Sunday June 22, 2014 Jenner CA.
A hard day tapping springs for water
Since today was a weekend day, I decided to go up into the hills near me and tap some water from some springs that were popping out of the hillside.
I got all my stuff together and loaded it on my little quad runner and headed on up the hill.
I decided to do two springs today which meant I had to dig two holes in the hillside where the water was coming out. These springs are small ones, but put them into a pipe and they add up as far as how much water you get.
Here is one of the holes I dug into the hillside with my little pick and shovel, where the spring water was seeping out. I do this with hand tools to keep it small so I don’t need a lot of materials to fill it back up after I put in the pipe. ‘Digging by hand makes sure the hole stays small.
Materials for tapping the springs
This is the hardware I use to tap my springs. I used to use boxes, but they are not sanitary and require a lot of maintenance, so eventually, I developed this method to tap them, which is sanitary. On the left I have a street elbow, which I filed the end down a bit to receive the green strainer that is for a down spout on a house. A piece of two inch pvc pipe whatever length is needed and a coupler with a half inch pipe coming out of it through a reducer bushing. To top that all off is a little stainless steel cover box I fabricated to keep unwanted things out of the system. I glue the strainer end of the pipe, but not the outlet coupler. This is so the coupler can be removed to clean out roots and dirt that may get into the spring.

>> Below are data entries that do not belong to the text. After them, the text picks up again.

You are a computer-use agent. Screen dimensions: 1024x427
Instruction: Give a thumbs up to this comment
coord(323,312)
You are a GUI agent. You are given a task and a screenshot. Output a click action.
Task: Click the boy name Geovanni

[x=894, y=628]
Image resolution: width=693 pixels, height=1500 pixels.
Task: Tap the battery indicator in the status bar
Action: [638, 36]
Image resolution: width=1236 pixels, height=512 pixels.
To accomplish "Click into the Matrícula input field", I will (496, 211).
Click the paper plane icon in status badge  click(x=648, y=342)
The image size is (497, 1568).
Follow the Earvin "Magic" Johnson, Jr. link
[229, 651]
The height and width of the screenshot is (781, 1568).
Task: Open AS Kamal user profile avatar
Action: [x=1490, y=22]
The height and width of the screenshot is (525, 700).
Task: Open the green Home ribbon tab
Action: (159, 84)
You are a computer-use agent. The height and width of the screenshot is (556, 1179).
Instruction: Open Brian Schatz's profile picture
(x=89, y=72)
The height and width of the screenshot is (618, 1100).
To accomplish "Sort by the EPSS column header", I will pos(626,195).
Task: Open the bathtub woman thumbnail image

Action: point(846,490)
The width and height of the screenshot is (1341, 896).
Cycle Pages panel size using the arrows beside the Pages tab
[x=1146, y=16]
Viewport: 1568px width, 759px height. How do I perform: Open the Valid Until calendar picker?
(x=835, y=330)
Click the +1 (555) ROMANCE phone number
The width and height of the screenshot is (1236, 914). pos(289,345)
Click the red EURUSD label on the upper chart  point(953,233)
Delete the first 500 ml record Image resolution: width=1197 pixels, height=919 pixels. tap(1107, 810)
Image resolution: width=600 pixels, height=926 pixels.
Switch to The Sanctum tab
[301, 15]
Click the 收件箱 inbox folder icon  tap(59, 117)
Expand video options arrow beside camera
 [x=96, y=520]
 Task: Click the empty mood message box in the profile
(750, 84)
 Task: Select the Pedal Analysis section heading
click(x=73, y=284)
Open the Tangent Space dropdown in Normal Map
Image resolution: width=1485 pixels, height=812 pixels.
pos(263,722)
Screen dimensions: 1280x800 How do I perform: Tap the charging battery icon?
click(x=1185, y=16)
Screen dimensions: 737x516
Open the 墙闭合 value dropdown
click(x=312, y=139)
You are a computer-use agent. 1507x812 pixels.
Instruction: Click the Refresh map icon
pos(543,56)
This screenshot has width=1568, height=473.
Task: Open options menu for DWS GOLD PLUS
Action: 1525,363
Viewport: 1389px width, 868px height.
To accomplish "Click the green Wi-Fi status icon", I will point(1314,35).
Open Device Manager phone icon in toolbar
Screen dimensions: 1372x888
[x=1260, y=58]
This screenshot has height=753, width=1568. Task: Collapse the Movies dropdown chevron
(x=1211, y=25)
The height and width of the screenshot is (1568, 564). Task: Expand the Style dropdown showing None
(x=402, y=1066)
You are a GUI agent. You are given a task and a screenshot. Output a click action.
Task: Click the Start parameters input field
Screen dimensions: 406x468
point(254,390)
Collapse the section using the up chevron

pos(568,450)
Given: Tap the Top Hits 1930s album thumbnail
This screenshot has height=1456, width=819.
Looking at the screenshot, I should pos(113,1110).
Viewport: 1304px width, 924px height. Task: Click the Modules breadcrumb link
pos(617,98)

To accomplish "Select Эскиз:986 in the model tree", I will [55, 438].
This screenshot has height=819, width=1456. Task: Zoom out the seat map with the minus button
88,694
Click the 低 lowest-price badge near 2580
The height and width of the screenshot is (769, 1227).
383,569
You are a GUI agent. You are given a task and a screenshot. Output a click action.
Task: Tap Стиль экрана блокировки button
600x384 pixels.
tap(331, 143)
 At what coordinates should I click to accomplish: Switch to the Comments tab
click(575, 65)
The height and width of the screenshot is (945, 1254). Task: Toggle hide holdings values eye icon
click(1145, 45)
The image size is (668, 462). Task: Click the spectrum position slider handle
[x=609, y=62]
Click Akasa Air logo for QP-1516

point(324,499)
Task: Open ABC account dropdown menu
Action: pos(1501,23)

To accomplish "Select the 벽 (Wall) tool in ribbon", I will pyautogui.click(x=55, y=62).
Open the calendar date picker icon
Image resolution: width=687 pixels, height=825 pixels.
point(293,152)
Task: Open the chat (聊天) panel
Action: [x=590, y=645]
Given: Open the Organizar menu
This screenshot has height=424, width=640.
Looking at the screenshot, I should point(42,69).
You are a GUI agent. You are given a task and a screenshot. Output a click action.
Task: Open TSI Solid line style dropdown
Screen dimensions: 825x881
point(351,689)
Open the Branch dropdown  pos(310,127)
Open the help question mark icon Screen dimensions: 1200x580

I could use a flat strainer instead of vertical green down spout strainer, but time has shown that the vertical strainer is harder to plug up, so I stick with the vertical slots.
Blue clay makes a good dam
I hunted around the area to find some blue clay that is made from the spring water running over the dirt for many years. I made this clay dam with it, with the drain pipe in it, which forms a little dam with a little basin behind it that catches all the spring water coming out of the hillside. I clay it in all around the green strainer, so the water runs right into the drain and doesn’t have a pool of water behind the dam. All the water coming out of the hillside goes down the drain and out. The stainless steel strainer goes over the green strainer and rocks are put on top of that. The rocks are positioned so they form cracks for the water to get to the drain from the edges where it is coming out of the mountain.
Fill it up with rocks
Here I’ve put in some of the rocks over the strainer. I find the rocks around the area I’m working, starting with bigger ones and working to smaller ones to help seal up the top. The last thing I usually do is put a piece of plastic over the rock and seal it up with dirt to make it real sanitary as far as keeping all the baddy type things out of it.
As you can see there isn’t a lot of water coming out of this spring, but put them into a pipe and dump them all into a tank and it adds up.
I still have more work to do on these springs before I put the new water into our tanks.
I retuned home around four PM and had a good shower as I was all muddy. I laid down on my cold pack as my back was hurting pretty good and for that matter, my whole body was feeling like it got ran over with a big truck.
Night time kayak at Jenner to look for the lumens
After a bit of a nap, I got something to eat and headed on down to Jenner for an evening kayak. I arrived about six PM and started looking for Steve who said he’d be down there as we were going to see if we could see any lumens after dark.
No Steve, so I decided to head down to the river’s mouth, as high tide was coming in and I might see something feeding on the fish that come in at that time and maybe Steve was down there?
This was my view as I approached the river’s mouth area. The mouth is open and it’s going to high tide. There are harbor seals and a lot of birds resting on the sandy beach. It’s a bit windy too, but it’s starting to die down a bit.
Sun goes down
I didn’t find Steve down there so I started back up the river as I wanted to eat some berries on Penny Island. I passed these merganser ducks feeding along the shoreline in front of this old shed as the sun was going down.
Ate some berries at Penny Island
I put my boat ashore on the east end of Penny Island and went ashore to find some berries to eat. I did find some but it was getting dark on me, so they got hard to see.
Waited for the dark
Since it was getting dark, Steve and I paddled back down to the west end of Penny Island and waited for it to get dark enough for the glowing plankton to turn on.
It’s always a wait for it to really get dark enough to see the glowing plankton and the lights from the restaurant and houses help to keep it too light in that area.
Some Lumens were out
We did start to pick up some glowing lumens on the west end of the island and started working our way up the back channel of Penny Island to check it out for glowing stuff.
The lumens seemed to be mostly on the top of the water and not down deep. We looked for fish glowing in the lumens, but did not see any this night. We worked our way up the back channel of the island and on up the south side of the river to Eagle’s landing. There were lumens all the way, but now the tide was staring to go out, which moves a lot of the salt water the lumens live in back out into the ocean.
A flat, calm, perfect night to be out in a boat in the estuary
Did I mention the wind had died down and the water was flat, so it was super nice out and we stayed out until 11:30PM.
I was too tuckered out from the spring work and the night paddle to do my blog last night, so am now just catching up, after another long day of paddling today.